= Record excerpts =
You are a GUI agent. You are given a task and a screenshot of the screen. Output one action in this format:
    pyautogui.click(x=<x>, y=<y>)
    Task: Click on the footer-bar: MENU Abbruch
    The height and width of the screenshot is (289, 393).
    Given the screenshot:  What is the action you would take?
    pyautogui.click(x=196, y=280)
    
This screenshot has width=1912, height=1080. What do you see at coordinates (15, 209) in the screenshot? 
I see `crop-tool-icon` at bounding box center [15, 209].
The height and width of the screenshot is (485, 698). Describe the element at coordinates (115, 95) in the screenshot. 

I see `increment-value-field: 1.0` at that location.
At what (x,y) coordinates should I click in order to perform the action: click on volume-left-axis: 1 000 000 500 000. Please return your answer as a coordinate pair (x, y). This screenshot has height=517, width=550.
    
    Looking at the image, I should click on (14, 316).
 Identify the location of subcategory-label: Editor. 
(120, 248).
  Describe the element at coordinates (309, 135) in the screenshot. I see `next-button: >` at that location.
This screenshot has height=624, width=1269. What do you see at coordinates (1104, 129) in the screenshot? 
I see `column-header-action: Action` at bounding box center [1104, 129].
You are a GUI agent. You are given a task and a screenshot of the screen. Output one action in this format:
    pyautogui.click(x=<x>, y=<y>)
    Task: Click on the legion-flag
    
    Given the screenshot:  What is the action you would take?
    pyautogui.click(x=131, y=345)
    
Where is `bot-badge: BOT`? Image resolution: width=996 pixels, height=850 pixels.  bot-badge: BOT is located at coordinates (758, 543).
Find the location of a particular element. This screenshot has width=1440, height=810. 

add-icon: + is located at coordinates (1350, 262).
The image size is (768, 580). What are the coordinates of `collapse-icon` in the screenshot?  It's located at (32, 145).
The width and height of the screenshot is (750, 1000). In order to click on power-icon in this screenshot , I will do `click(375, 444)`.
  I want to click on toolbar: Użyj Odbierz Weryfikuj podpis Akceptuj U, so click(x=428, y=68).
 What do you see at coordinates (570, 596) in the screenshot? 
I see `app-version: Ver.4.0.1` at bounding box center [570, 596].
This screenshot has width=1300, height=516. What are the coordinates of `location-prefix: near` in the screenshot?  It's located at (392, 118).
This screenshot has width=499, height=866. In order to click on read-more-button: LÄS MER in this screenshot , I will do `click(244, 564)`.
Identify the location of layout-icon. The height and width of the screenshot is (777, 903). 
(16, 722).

= Task objective =
Please quote the rows word for word, starting with the first line of the rows and going on through the line with "center [1104, 129].", including that line.

= Written response =
You are a GUI agent. You are given a task and a screenshot of the screen. Output one action in this format:
    pyautogui.click(x=<x>, y=<y>)
    Task: Click on the footer-bar: MENU Abbruch
    The height and width of the screenshot is (289, 393).
    Given the screenshot:  What is the action you would take?
    pyautogui.click(x=196, y=280)
    
This screenshot has width=1912, height=1080. What do you see at coordinates (15, 209) in the screenshot? 
I see `crop-tool-icon` at bounding box center [15, 209].
The height and width of the screenshot is (485, 698). Describe the element at coordinates (115, 95) in the screenshot. 

I see `increment-value-field: 1.0` at that location.
At what (x,y) coordinates should I click in order to perform the action: click on volume-left-axis: 1 000 000 500 000. Please return your answer as a coordinate pair (x, y). This screenshot has height=517, width=550.
    
    Looking at the image, I should click on (14, 316).
 Identify the location of subcategory-label: Editor. 
(120, 248).
  Describe the element at coordinates (309, 135) in the screenshot. I see `next-button: >` at that location.
This screenshot has height=624, width=1269. What do you see at coordinates (1104, 129) in the screenshot? 
I see `column-header-action: Action` at bounding box center [1104, 129].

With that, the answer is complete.